Ce oui sans conditions de Bruxelles est toutefois accompagné d’un mais sans précédent. Pour la première fois dans l’histoire de l’élargissement, la Commission précise que « l’ouverture des négociations est sans préjudice de ses conclusions ». Autrement dit : les négociations peuvent commencer, mais elles n’aboutiront pas forcément à l’adhésion.
Rédigé avec une extrême minutie, l’avis politique de la Commission s’accompagne de huit pages de recommandations très strictes sur l’art et la manière de conduire les négociations avec la Turquie, plus que jamais considérée par Bruxelles comme un pays candidat « à part ». L’exécutif européen prévoit ainsi d’appliquer à la Turquie une « clause de suspension », offrant aux chefs d’Etat et de gouvernement la possibilité d’interrompre, quand ils le souhaitent, les négociations d’adhésion. « A tout moment, si la Commission estime que la conduite des réformes en Turquie est compromise, le Conseil européen peut décider de suspendre ou d’arrêter les négociations d’adhé sion », indique le texte. Cette option inédite donne aux diri geants européens une marge de manœuvre bien plus grande que par le passé sur la conduite des opérations. Jusqu’ici mené par Bruxelles en pilotage automatique, le processus d’élargissement passera en mode manuel, avec un frein à main confié aux capitales.
A cette épée de Damoclès s’ajoutera un système de contrôle des réformes bien plus rigoureux. « Pendant les négociations, un chapitre sera considéré comme clos dès que la Turquie aura correctement appliqué ce chapitre, montré sa capacité à assumer l’acquis, selon une évaluation régulière faite par la Commission au Conseil ». Il ne suffira plus, pour obtenir le feu vert de Bruxelles, d’avoir transposé dans la législation locale les 80 000 pages d’acquis communautaire. Il faudra l’avoir appliquée sur le terrain, vérifications à la clé. Aujourd’hui annuel, le bilan de la Commission pourra être réévalué tous les six mois.

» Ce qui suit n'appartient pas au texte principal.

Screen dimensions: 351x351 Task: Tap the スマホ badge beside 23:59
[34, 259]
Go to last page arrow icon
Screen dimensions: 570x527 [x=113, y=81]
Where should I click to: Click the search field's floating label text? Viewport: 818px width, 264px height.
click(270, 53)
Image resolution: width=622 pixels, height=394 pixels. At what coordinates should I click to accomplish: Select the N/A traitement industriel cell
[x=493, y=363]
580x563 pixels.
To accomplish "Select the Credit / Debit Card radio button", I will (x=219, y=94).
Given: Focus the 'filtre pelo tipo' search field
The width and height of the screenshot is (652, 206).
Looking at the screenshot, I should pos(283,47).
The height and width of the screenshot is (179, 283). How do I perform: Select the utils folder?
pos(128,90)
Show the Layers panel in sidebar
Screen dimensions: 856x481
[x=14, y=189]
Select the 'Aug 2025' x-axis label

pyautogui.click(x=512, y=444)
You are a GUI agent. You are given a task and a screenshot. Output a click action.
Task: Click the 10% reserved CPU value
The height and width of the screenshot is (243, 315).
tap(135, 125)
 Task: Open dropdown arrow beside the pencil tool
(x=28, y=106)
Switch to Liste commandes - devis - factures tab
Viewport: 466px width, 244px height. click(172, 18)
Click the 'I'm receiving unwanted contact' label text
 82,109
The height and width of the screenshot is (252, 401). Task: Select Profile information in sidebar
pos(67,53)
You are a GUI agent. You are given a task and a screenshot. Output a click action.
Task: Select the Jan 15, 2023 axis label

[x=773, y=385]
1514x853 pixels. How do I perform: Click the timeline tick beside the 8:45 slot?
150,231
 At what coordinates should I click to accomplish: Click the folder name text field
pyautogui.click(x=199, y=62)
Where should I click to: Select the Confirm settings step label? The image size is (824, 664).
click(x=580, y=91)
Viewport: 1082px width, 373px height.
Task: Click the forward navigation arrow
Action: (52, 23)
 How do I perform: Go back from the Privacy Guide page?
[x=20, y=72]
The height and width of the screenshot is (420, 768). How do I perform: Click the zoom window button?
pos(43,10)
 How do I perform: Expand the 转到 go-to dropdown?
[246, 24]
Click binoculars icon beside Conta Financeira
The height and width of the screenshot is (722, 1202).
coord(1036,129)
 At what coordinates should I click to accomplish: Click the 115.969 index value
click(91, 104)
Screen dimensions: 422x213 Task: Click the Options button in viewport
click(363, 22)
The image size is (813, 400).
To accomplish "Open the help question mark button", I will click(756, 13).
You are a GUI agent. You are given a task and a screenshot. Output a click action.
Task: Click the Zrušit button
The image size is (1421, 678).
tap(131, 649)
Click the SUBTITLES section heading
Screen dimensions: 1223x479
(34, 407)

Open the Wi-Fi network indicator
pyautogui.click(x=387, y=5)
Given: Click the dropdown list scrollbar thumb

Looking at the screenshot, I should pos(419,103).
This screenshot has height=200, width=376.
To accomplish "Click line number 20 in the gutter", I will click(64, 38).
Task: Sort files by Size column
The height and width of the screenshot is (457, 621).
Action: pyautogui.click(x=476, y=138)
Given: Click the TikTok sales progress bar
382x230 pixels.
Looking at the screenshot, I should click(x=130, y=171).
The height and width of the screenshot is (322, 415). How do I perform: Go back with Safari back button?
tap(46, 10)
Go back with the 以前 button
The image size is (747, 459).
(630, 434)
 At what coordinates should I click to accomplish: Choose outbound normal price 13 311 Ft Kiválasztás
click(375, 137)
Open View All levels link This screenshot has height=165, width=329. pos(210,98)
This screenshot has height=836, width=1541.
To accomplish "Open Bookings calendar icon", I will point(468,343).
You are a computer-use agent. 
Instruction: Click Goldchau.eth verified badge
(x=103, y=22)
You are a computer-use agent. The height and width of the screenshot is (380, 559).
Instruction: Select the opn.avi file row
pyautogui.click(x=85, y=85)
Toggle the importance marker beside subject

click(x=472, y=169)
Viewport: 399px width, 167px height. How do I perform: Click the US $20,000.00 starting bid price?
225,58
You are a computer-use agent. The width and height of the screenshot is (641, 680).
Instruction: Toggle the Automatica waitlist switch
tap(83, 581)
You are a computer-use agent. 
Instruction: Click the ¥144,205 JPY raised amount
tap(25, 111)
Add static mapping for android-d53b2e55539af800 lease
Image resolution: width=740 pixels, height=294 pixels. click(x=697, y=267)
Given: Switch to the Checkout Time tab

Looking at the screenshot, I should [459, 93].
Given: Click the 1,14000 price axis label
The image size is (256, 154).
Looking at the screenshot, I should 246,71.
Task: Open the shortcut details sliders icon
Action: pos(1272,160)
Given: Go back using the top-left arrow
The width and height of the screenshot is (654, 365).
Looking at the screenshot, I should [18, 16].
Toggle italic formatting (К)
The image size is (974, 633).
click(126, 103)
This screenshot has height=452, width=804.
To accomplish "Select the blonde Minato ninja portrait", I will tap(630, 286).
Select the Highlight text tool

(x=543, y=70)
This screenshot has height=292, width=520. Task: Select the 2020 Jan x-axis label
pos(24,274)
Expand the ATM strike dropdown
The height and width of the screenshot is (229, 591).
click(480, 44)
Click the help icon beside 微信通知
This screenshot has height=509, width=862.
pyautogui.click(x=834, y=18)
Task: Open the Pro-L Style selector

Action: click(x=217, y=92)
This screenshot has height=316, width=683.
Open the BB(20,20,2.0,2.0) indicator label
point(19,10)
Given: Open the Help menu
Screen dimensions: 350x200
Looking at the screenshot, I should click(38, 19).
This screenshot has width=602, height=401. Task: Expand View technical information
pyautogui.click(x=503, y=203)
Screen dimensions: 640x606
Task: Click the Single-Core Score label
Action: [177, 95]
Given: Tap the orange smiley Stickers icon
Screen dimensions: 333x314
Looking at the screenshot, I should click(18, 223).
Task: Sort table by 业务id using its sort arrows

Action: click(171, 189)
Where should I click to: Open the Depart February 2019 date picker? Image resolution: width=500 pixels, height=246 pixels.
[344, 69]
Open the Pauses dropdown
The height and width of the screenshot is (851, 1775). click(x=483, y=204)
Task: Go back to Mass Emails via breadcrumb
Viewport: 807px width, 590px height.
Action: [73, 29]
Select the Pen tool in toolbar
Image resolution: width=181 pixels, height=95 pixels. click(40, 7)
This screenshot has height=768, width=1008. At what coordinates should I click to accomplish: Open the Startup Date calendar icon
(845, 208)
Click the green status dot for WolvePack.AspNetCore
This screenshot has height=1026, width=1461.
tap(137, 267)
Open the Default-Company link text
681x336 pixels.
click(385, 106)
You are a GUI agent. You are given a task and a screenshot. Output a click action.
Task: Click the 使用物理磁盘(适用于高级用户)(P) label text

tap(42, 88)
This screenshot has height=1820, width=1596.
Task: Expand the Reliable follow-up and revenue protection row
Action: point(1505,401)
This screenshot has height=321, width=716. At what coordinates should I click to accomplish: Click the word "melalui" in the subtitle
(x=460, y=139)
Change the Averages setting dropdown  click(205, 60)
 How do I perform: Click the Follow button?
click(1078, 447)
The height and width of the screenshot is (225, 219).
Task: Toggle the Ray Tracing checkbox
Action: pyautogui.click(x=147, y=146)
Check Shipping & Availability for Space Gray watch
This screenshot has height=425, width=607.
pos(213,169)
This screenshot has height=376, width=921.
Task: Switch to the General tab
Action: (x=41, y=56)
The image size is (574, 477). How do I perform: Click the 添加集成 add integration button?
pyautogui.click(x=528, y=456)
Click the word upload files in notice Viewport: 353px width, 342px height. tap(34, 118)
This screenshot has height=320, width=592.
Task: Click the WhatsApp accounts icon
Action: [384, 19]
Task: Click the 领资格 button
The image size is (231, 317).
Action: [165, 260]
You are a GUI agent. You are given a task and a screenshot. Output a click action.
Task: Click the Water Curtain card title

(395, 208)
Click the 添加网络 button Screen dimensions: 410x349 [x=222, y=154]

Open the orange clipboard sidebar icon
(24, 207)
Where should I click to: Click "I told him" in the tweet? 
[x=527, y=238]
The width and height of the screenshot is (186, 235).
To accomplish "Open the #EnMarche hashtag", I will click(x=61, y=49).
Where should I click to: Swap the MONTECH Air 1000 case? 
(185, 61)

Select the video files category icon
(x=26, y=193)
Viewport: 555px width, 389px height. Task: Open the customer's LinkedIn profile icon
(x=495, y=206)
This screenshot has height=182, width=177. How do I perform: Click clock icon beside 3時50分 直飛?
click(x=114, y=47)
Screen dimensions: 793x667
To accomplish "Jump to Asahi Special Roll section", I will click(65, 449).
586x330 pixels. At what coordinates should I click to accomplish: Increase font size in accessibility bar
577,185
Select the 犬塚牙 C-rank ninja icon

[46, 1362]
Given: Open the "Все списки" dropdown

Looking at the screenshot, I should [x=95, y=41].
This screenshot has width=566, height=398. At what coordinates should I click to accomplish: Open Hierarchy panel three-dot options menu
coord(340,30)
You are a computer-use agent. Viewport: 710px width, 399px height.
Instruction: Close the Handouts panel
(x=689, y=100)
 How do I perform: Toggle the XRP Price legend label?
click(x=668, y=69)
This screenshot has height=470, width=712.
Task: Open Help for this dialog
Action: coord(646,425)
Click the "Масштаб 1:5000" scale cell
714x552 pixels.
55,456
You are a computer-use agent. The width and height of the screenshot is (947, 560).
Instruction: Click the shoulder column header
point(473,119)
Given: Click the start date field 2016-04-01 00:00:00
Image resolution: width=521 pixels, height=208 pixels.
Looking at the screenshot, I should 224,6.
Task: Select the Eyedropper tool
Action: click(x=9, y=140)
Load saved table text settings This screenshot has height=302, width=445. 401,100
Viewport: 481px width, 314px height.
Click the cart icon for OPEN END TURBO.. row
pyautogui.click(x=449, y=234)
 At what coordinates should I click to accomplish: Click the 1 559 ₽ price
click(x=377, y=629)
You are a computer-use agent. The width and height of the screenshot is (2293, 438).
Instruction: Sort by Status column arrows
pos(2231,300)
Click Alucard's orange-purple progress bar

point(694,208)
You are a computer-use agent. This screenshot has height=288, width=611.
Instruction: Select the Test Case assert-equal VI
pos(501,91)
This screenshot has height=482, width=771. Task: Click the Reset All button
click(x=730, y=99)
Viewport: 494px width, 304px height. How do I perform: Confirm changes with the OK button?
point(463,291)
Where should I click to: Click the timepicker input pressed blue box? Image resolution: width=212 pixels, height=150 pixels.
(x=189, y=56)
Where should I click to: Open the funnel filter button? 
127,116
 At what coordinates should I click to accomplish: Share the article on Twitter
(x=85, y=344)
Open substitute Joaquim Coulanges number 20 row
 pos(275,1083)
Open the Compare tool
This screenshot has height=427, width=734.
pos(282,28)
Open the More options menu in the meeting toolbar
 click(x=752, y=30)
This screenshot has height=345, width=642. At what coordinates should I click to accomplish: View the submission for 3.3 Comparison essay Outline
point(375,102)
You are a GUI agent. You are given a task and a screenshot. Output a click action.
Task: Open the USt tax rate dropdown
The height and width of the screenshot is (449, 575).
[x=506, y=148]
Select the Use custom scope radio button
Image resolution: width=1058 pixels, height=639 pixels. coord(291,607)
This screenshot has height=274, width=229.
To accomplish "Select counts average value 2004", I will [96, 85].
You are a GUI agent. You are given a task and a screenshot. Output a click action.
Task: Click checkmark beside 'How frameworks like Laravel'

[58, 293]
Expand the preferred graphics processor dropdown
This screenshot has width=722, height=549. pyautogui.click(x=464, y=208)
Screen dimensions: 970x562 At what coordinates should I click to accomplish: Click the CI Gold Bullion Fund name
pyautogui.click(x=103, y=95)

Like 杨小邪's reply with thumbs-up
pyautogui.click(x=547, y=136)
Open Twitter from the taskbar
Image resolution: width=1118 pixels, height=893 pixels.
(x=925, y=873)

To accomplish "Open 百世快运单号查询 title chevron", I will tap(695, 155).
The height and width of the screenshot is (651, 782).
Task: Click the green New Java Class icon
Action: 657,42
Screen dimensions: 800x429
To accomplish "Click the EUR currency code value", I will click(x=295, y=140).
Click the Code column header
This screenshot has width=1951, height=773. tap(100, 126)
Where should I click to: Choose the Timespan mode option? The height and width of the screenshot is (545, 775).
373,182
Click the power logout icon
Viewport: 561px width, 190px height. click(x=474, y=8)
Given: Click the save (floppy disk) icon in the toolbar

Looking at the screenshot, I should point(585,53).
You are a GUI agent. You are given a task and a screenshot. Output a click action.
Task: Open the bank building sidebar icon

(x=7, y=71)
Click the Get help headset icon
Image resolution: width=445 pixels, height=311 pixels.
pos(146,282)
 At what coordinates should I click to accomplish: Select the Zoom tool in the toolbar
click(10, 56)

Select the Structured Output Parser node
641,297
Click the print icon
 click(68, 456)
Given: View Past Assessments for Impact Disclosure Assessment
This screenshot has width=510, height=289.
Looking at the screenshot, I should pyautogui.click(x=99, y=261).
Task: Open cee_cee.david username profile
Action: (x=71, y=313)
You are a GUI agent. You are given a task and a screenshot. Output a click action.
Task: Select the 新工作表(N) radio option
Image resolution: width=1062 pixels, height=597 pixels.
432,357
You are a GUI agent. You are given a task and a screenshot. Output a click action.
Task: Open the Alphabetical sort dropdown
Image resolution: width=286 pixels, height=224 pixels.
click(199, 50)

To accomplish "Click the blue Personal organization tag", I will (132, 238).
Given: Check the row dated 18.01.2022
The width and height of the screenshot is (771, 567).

Pour justifier cette nouvelle procédure, sans donner l’impression d’appliquer une loi spéciale pour la Turquie, l’exécutif européen se retranche derrière « l’expérience des élargissements précédents ». En réalité, la Commission répond aux inquiétudes des gouvernements, en butte à des opinions hostiles. Elle fait également « payer » à la Turquie sa dernière tentative de criminaliser l’adultère sous couvert de réforme du Code pénal. Dans cette affaire qui a tourné au psychodrame, les négociateurs à Bruxelles n’ont pas seulement été pris de court ; ils se sont sentis floués, si ce n’est doublés, sur leur propre terrain : celui du juridisme. Pris la main dans le sac, Ankara avait osé rétorquer que l’adultère ne figurait pas parmi les critères de Copenhague, ce qui est la stricte vérité. Si la Commission a réussi, in extremis, à sauver la face, en mettant le couteau sous la gorge d’Ankara, elle n’en a pas moins tiré les leçons pour l’avenir. En durcissant ainsi les règles, elle pense éviter tout nouveau jeu de dupes.